By Justin Sink - 11/12/13 11:00 PM EST
The Obama Administration will likely not reach its goal of fixing the HealthCare.gov by the end of the month, an anonymous official with knowledge of the project told The Washington Post.
Failure to meet the Nov. 30 deadline would strike another serious credibility blow to the troubled ObamaCare program, and undoubtedly lead to a new flood of calls for extending the insurance enrollment period and delaying the individual mandate at the heart of the legislation.
According to the official quoted by the Post, the website struggles when more than 20,000-30,000 individuals attempt to simultaneously access it.
In an interview with USA Today shortly after the launch of the website, U.S. Chief Technology Officer Todd Park said that the government initially planned for between 50,000-60,000 simultaneous users.
In that interview, Park said the original capacity goal was set based on the history of Medicare Part D, a prescription-drug program for seniors that launched during the Bush Administration. That website saw an all-time high of 30,000 simultaneous users.
In the days immediately following the launch of HealthCare.gov, a quarter million individuals were attempting to access the website at the same time — around ten times the traffic that the Post’s source says the website is capable of handling now.
The administration downplayed the technical issues when asked about the Post’s report late Tuesday night.
“The challenges we are addressing today are a snapshot of November 12, not November 30,” said Julie Bataille, director of communications for the Centers for Medicare & Medicaid Services. “We are working 24/7 to make improvements so that by the end of the month, so that the site is working smoothly for the vast majority of users. We are making progress, including fixes to reduce error rates and get the site moving faster.”
And White House press secretary Jay Carney said Tuesday afternoon that the administration expected the website “to be functioning properly and effectively for the vast majority of Americans by the end of the month.”
“Any website of this size and complexity will occasionally have issues with it,” Carney said. “That’s true of major websites today in the commercial sphere. But we expect it to be functioning effectively for the vast majority of users so that they can navigate through it, review their options, find out whether or not they’re eligible for tax credits, and choose coverage that fits their needs, both their financial needs and their coverage needs.”
But if the administration is unable to boost capacity for the website by the end of the month, it would further weigh down the president’s submarining approval ratings.
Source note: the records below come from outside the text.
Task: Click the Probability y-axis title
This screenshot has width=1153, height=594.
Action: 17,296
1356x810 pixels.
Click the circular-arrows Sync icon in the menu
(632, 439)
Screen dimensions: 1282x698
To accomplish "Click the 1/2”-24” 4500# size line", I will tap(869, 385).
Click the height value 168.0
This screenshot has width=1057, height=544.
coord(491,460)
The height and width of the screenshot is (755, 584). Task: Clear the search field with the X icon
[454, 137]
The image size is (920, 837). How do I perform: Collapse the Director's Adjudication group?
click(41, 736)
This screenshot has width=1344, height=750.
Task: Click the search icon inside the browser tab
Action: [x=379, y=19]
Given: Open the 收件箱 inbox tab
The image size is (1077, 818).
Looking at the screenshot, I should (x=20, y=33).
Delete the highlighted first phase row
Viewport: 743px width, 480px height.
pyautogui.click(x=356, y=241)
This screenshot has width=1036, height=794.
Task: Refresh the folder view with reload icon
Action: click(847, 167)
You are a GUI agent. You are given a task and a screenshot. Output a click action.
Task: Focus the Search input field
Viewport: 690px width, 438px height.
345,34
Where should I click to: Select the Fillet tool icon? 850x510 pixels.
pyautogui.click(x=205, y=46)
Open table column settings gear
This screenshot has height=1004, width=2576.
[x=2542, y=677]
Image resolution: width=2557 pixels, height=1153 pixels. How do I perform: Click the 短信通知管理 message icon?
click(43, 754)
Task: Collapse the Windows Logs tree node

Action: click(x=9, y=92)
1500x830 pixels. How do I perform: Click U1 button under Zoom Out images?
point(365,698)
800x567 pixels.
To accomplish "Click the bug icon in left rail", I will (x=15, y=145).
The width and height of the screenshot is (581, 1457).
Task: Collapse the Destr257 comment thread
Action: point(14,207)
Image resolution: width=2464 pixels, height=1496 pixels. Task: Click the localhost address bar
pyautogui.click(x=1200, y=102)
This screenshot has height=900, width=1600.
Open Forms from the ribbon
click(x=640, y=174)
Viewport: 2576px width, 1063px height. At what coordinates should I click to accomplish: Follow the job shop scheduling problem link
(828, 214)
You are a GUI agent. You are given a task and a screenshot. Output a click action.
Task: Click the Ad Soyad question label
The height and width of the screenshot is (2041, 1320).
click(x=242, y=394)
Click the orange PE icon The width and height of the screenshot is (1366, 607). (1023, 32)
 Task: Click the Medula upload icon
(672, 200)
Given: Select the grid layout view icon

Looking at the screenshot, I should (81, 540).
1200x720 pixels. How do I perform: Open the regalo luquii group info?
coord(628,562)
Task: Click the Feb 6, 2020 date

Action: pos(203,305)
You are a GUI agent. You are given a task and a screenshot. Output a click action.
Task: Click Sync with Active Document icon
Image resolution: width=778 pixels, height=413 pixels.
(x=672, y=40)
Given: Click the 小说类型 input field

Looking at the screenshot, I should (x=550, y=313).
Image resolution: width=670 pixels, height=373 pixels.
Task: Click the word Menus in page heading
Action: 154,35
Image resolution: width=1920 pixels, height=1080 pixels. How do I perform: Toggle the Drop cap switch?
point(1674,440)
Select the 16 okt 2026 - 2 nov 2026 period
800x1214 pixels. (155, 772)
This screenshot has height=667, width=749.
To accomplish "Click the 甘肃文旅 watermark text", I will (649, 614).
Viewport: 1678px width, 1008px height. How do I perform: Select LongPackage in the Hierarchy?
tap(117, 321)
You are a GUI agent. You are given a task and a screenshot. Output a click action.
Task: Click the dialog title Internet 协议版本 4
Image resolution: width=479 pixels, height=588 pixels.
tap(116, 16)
A Quinnipiac University poll released Tuesday showed that the president’s overall approval rating had dropped to 39 percent, with a majority of Americans — 54 percent — disapproving of the president’s handling of his job.
Perhaps more troubling for the president was that for the first time a majority of those surveyed — 52 percent — said they did not find the president honest and trustworthy. Nearly half said the president “knowingly deceived” the nation when he promised repeatedly that individuals could keep their health care plans.
Top Obama administration officials, including Park, will field questions about the technical problems at a House Oversight Committee hearing on Wednesday.
The White House had initially refused to make Park available for testimony, saying he needed to attend to fixing the issues with the website. But committee Chairman Darrell Issa (R-Calif.) issued a subpoena to compel his testimony.